• Jeff Moden - Tuesday, May 22, 2018 9:19 PM

    Lynn Pettis - Tuesday, May 22, 2018 1:07 PM

    jcelko212 32090 - Tuesday, May 22, 2018 12:59 PM

    Ronnie65 - Friday, May 18, 2018 10:22 AM

    In what situations should i use cursors over joins. I know that joins are much more faster than using cursors, but I was thinking there has to be a situation when i would want to use cursors over joins. Thanks !

    The main reason we have them in SQL is that the original SQL engines back in the 1980s were built on top of existing filesystems. Also, as Jim great once said, we didn't know what the hell we were doing 🙂 the filesystems already had cursors in them. And if you grew up with IBM tape filesystems, it would recognize all of the basic cursor syntax is literally the commands from the original IBM tape files with a little different syntax.

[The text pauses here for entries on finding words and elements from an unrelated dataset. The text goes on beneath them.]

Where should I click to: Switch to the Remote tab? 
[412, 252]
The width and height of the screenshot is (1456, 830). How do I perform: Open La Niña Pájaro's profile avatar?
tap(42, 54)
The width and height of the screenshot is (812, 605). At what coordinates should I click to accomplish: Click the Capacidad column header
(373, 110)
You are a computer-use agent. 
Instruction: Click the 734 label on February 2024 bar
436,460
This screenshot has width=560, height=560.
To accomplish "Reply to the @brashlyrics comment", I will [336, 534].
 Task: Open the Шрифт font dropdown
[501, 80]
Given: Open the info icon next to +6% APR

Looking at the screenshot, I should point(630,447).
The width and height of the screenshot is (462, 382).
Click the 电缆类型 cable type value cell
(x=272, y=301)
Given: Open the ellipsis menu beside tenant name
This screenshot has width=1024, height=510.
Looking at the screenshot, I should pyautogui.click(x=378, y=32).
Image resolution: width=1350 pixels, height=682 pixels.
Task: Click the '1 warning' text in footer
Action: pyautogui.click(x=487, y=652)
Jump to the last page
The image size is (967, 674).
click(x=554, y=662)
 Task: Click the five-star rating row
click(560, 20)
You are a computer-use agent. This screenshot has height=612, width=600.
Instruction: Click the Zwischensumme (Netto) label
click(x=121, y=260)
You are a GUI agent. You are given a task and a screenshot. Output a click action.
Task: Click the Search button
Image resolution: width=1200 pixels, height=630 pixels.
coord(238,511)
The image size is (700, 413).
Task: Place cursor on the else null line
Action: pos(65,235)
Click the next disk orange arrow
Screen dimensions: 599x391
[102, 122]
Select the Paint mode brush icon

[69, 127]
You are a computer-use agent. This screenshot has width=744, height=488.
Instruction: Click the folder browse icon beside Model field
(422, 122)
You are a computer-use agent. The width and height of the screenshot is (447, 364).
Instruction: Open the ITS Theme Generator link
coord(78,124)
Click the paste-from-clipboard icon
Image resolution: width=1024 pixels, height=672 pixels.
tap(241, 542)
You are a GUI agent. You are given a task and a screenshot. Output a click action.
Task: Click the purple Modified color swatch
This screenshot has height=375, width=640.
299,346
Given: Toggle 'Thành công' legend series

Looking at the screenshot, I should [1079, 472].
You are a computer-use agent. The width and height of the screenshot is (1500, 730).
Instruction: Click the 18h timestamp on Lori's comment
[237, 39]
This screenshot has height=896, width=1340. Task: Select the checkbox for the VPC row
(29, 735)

    I've written five cursors in my career, and I know the three of them should not have been written because they could do it with declarative code. Back in the old Sybase days, when we were teaching cursors, the example was updating the bookstore sample table. The problem is to give a discount on the expensive books (price greater than $25) for advertising purposes, but to raise the price on the cheap books. The naïve code look like this:

    BEGIN
    IF book_price <= 25.00
    THEN UPDATE Bookstore
      SET book_price = book_price * 1.10
    END IF;
    IF book_price > 25.00
    THEN UPDATE Bookstore
      SET book_price = book_price * 0.90
    END IF;
    END;

    now consider a book priced at exactly $25. The first update in the sequence raises the price to $27.50. But now, but now the code goes sequentially to the next update and adjust the price to $24.75. This is clearly wrong.

    The training example solution was to write a simple cursor with a row by row piece of logic to control the update. Later, we got the CASE expression and could do this with a simple update statement after SQL–92.

    If you can find a computer science major, he might be able to dig up one of those horrible and mostly useless formal proofs that it is always possible to translate in LALR (1) procedural language into declarative primitive recursive functions.

    Well, Joe, that's because your code above is flawed, period.

    I'm thinking that was the whole point.  He did call it  the "naïve" code, which I took as a much more gentle way of saying "This is an example of what can go wrong if you're an idiot". 😀  And, no... Joe didn't write that.  It's the example from the scenario he described.